When designing wind turbines, it is necessary to give proof that the turbine will be able to withstand the environmental conditions it will be facing during its lifetime. These conditions have been standardized by the IEC and are given by so-called Design Load Cases. For each Design Load Case a computational (aeroelastic) wind turbine model has to be evaluated many times, corresponding to the large number of possible combinations between wind speed, direction, wave height, etc. An example of wind speed, wave height, wind direction and wave direction at the IJmuiden meteorological mast are shown in the figure below:
It is unfeasible to evaluate an aeroelastic wind turbine model at all the measurement data points in this figure. The conventional approach to reduce the number of possible combinations is via so-called binning, illustrated in figure (a) below. This is the de-facto standard in wind-turbine design, but when multiple input parameters are included, the number of simulations that need to be performed grows exponentially.

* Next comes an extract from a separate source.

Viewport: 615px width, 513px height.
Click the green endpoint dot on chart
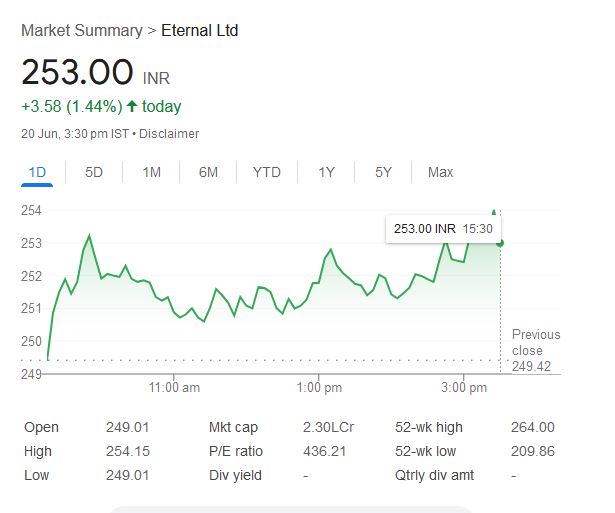[x=500, y=243]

Our novel approach is to reduce, compared to the conventional binning approach, the large number of aeroelastic code evaluations that are necessary to obtain equivalent loads acting on wind turbines. The approach is based on numerical integration techniques and, more specifically, quadrature rules. The quadrature rule used in this work is a recently proposed “implicit” quadrature rule, which has the main advantage that it can be constructed directly using measurements of the environment. It is demonstrated that the proposed approach yields accurate estimations of the equivalent loads using a significantly reduced number of aeroelastic model evaluations (compared to binning). In figure (b) above, the quadrature rule points determined by our method are highlighted. The quadrature rule adapts to the data set and scales much better in higher dimensions than binning. Moreover, the error introduced by the seeds (introduced by averaging over random wind fields and sea states) is incorporated in the quadrature framework, yielding an even further reduction in the number of aeroelastic code evaluations. A reduction in computational time with a factor of at least 30 is demonstrated by assessing the fatigue loads on the NREL 5MW reference offshore wind turbine in conjunction with measurement data obtained at the North Sea, both for a simplified and a full load case.